[TASK INSTRUCTIONS] From the line containing "The width and height of the screenshot is (804, 439)." to the last line of the listing, both included, copy every line exactly and drop the pictures.

[THE DATA]
---
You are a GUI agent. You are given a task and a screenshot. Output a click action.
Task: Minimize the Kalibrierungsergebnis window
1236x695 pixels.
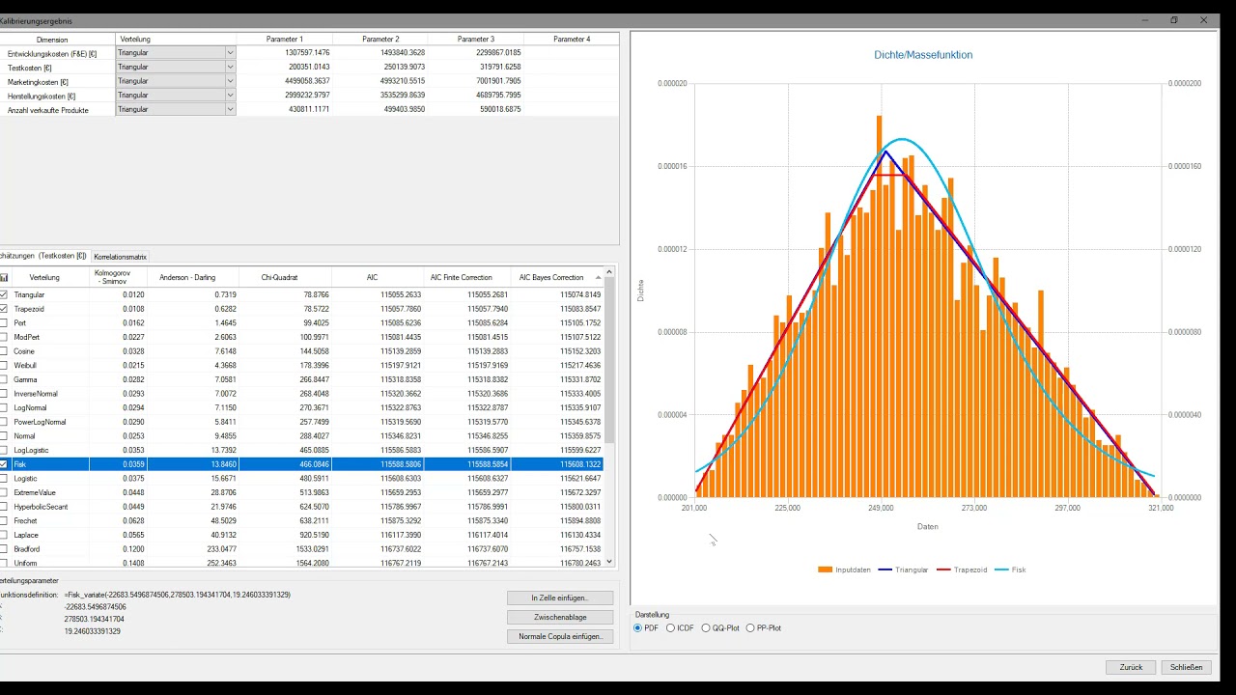[1144, 20]
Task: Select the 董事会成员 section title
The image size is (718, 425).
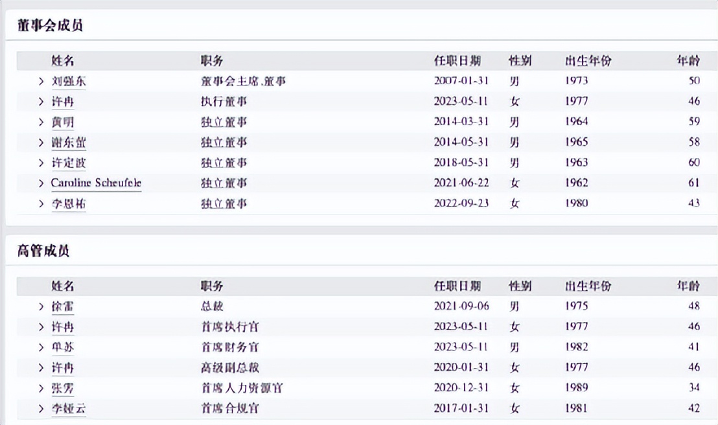Action: (50, 25)
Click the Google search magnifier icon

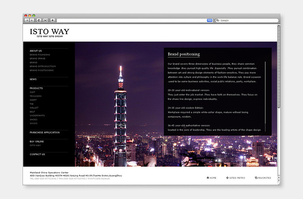pos(217,20)
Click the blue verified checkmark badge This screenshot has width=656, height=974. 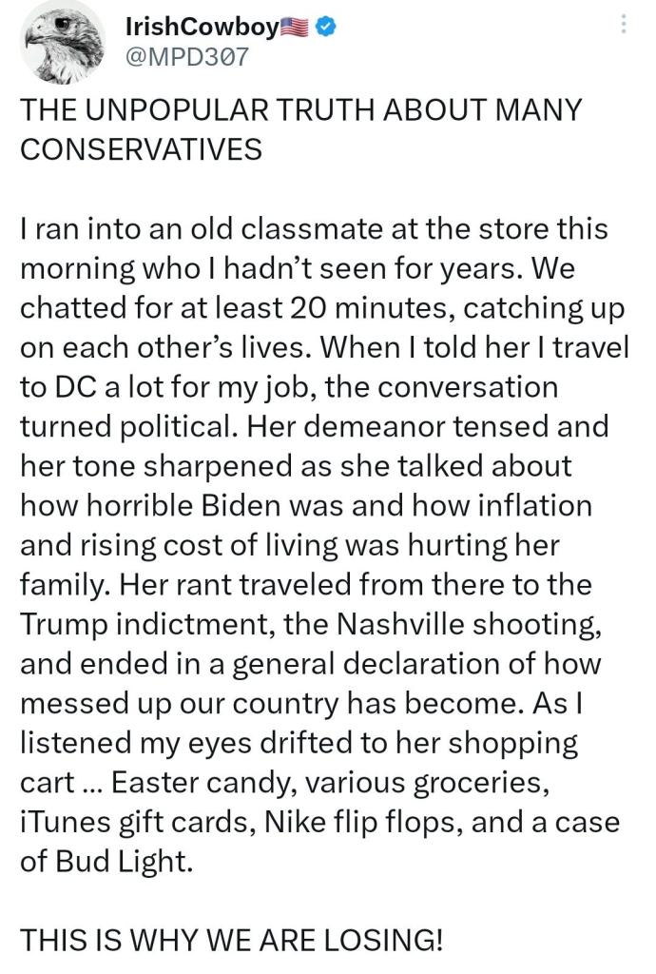(x=324, y=28)
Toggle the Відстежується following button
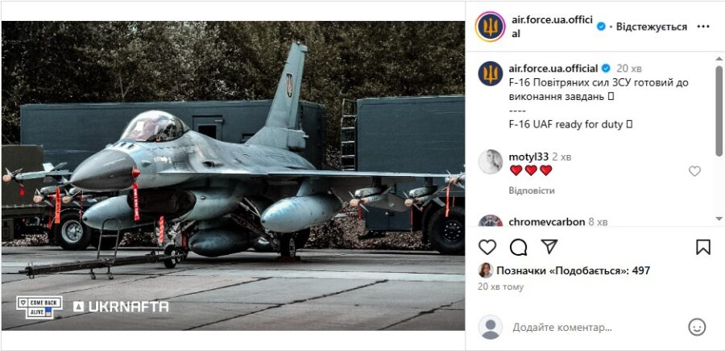The height and width of the screenshot is (351, 725). point(652,27)
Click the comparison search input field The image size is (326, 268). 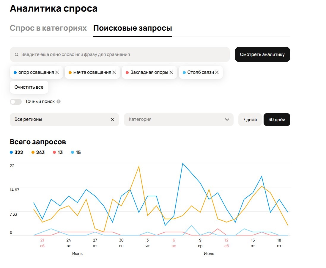[119, 54]
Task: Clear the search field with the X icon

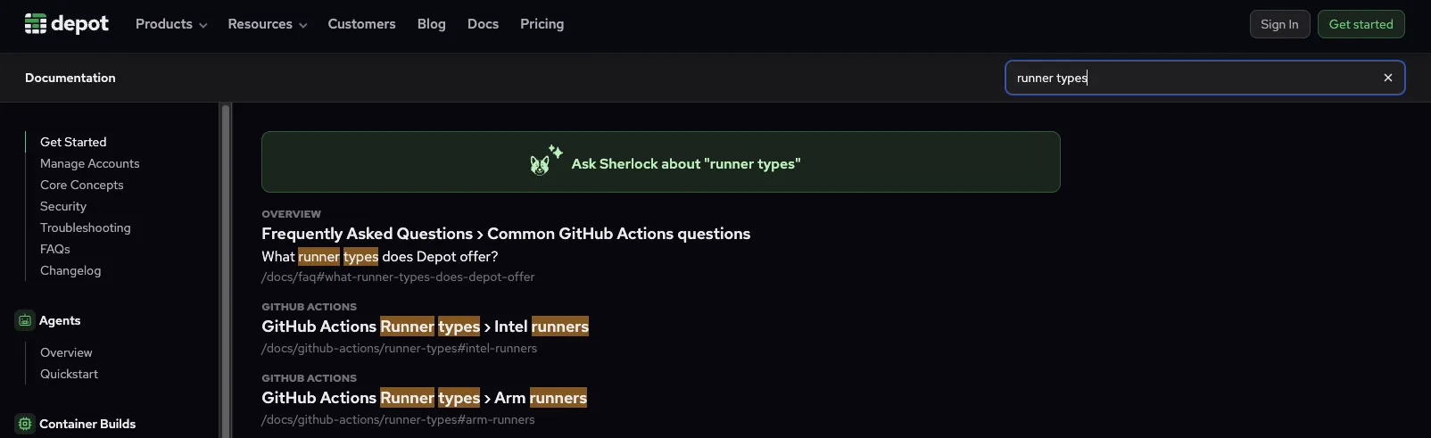Action: (1387, 78)
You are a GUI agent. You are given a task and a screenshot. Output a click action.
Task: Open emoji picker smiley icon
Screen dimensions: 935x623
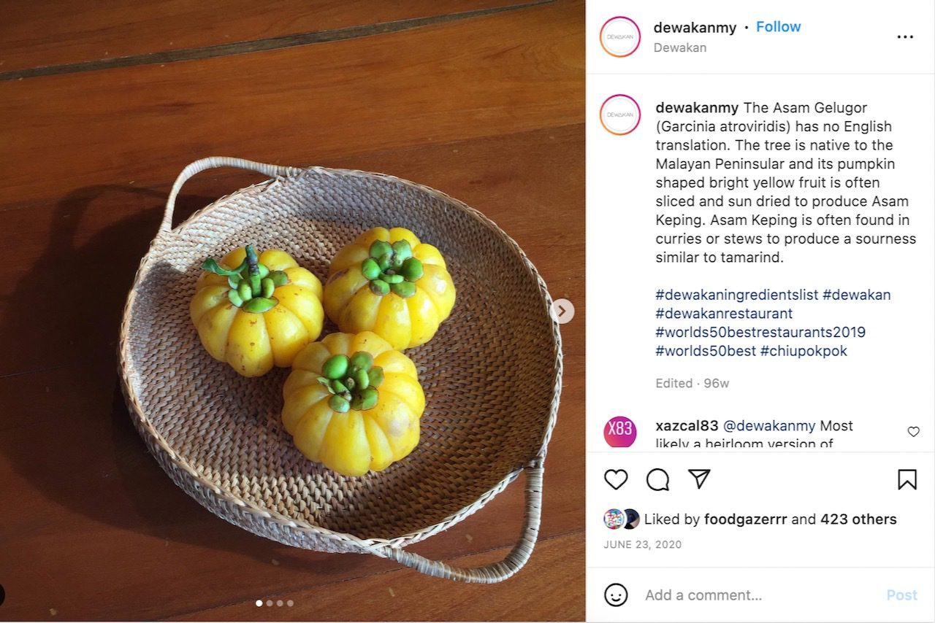[616, 595]
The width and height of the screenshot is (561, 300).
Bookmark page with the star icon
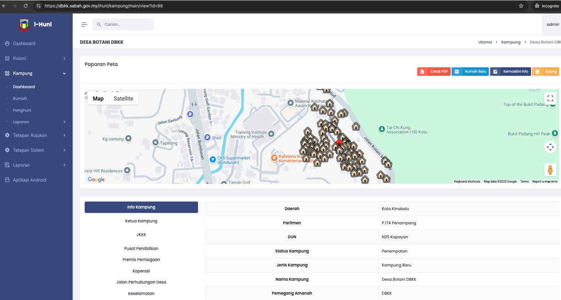click(x=521, y=6)
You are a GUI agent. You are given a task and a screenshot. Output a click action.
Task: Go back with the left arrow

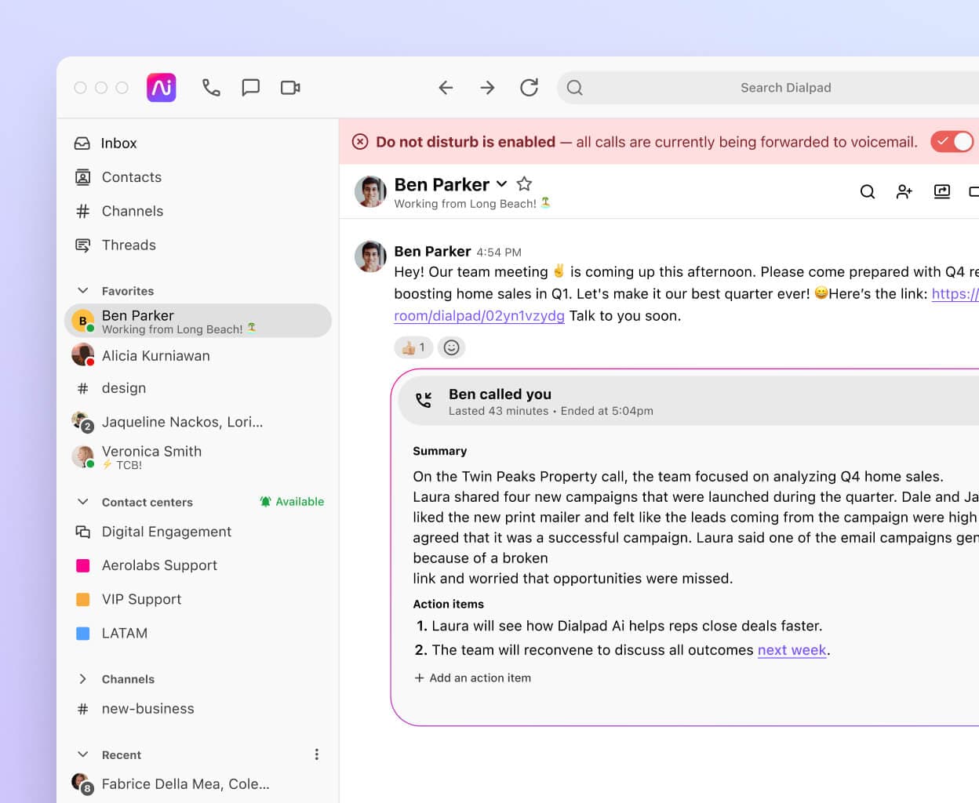click(x=446, y=88)
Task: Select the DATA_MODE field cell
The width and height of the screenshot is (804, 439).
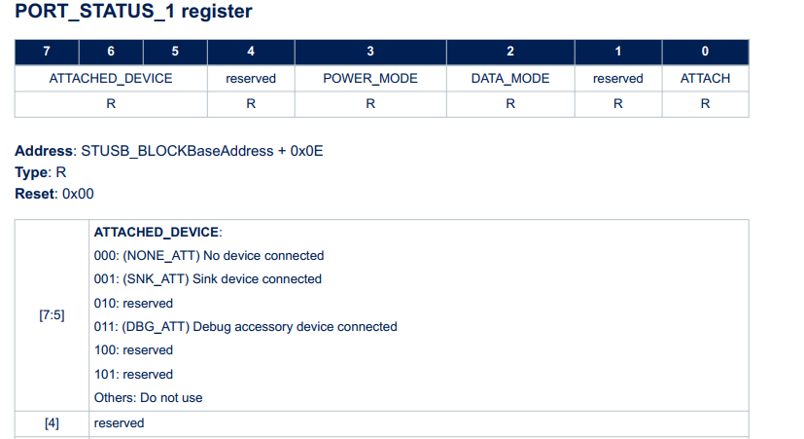Action: 510,79
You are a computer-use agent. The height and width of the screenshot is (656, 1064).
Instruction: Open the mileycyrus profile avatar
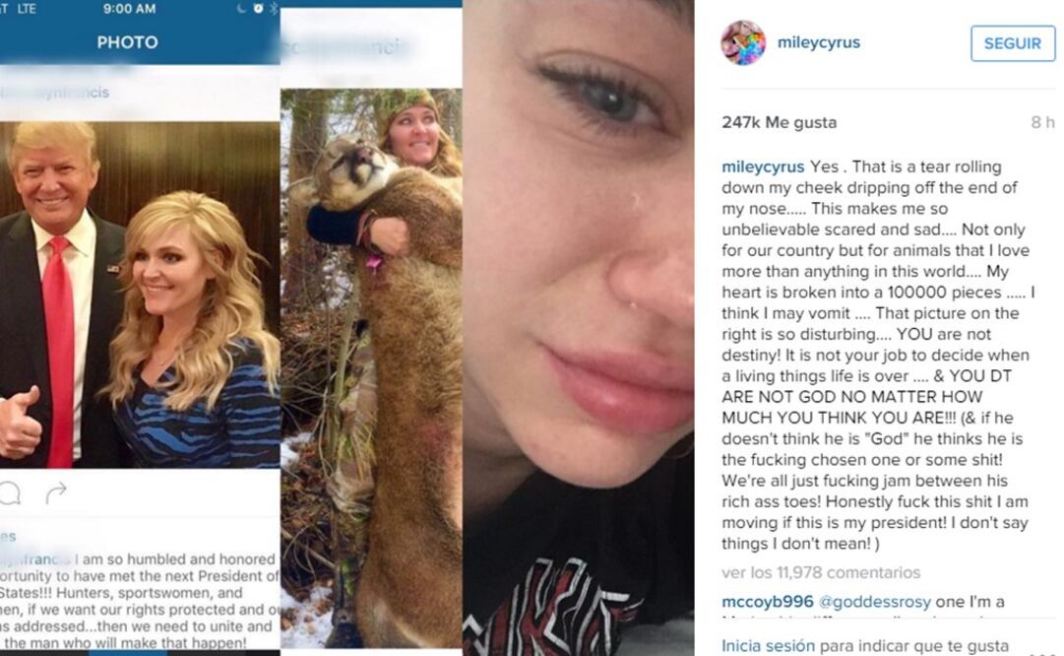[x=743, y=42]
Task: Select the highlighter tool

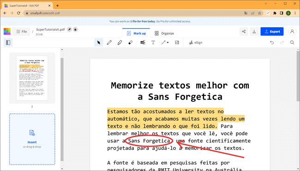Action: (x=120, y=42)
---
[EXERCISE RESULT]
The width and height of the screenshot is (804, 439).
Action: 510,79
You are a computer-use agent. The height and width of the screenshot is (656, 1064).
Instruction: Open the mileycyrus profile avatar
[x=743, y=42]
Task: Select the highlighter tool

Action: (x=120, y=42)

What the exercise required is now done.